Les élus ont longuement rappelé leur attachement au logement social. « 85 % des Gennevillois y sont accessibles, indique Carole Lafon, ajointe au logement. Et pas seulement les plus précaires. Ici, ils sont répartis dans tous les quartiers, pas uniquement à la périphérie. »
Lors du débat sur les conditions d’accès et les modes d’information, Hicham, un habitant du Village, prend la parole. « C’est de plus en plus compliqué, expose-t-il. On voit arriver des gens de Levallois, Clichy, Colombes, Asnières, où c’est devenu trop cher, et au final on se sent désavantagés. » « J’ai envoyé plein de courriers mais je me sens mal informée. À qui on doit s’adresser ? Tout le monde se renvoie la balle. Finalement, je connais mes devoirs mais pas mes droits », gronde un autre, très applaudi.
Au fil de la soirée, les idées et les suggestions fusent, comme celle d’une plate-forme pour échanger les logements entre particuliers dans des cas précis. « Si un couple dans un F 4 cherche un F 2 par exemple », illustre une voix. Bien vu mais compliqué à mettre en œuvre au vu des réglementations, répondent en substance les experts.
La question de l’adaptation des logements aux personnes handicapées est aussi évoquée à travers des témoignages douloureux. « Il faut se regrouper et communiquer », tonne une femme, tandis qu’une autre interroge les élus sur la possibilité d’une action juridique pour forcer l’État à construire davantage de HLM.
Faire pression sur l’État c’est justement le sens de la manifestation du 6 décembre. « On a contacté 1 200 élus franciliens. 120 d’entre eux et 22 maires seront avec nous, assure Patrice Leclerc. Mais il faut aussi se mobiliser. L’an dernier, nous n’étions que 80 devant le ministère : aussi peu, cela ne sert à rien.
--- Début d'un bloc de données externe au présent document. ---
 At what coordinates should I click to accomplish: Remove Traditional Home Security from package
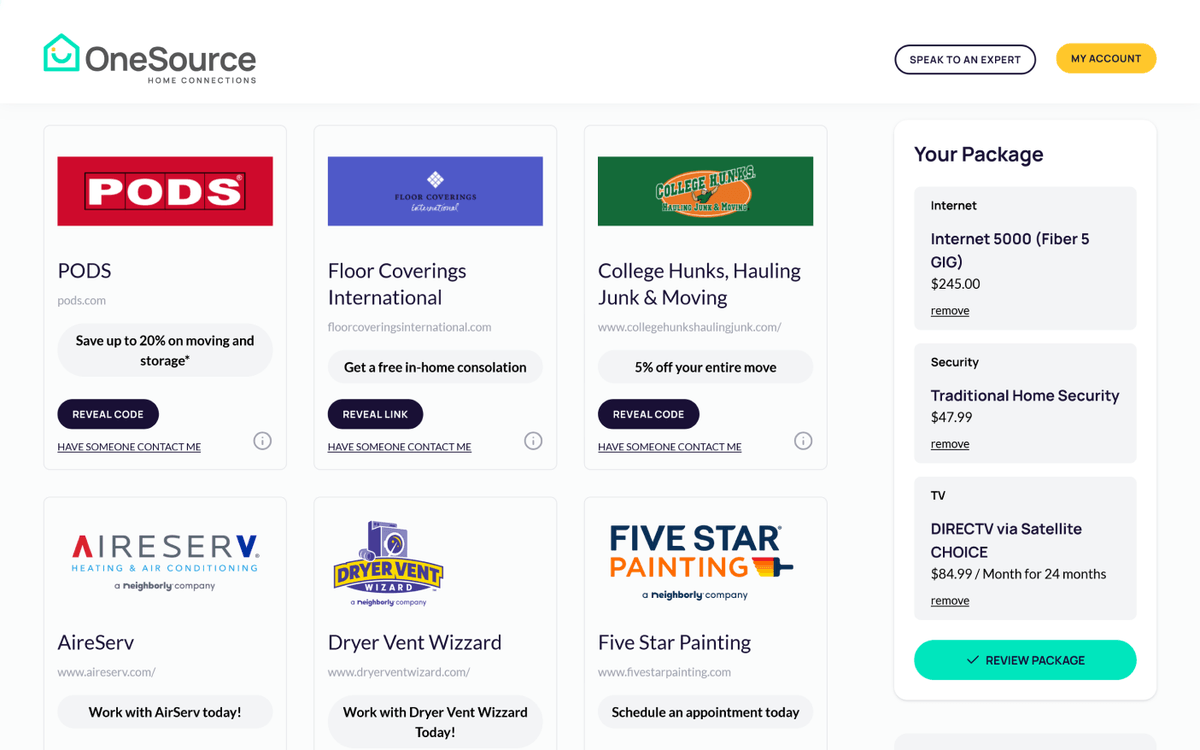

Le ministre du Logement, Olivier Klein, a été maire de Clichy-sous-Bois (il l’est encore pour quelques jours) : il connaît la situation, à lui maintenant de mettre les moyens. » Parmi les revendications à venir : l’obligation de construction d’un minimum de 30 % de logements sociaux dans les nouvelles opérations immobilières et en particulier autour des quartiers des nouvelles gares du Grand Paris Express, des financements d’État pour répondre aux enjeux de rénovation énergétique des logements sociaux et l’utilisation de matériaux biosourcés.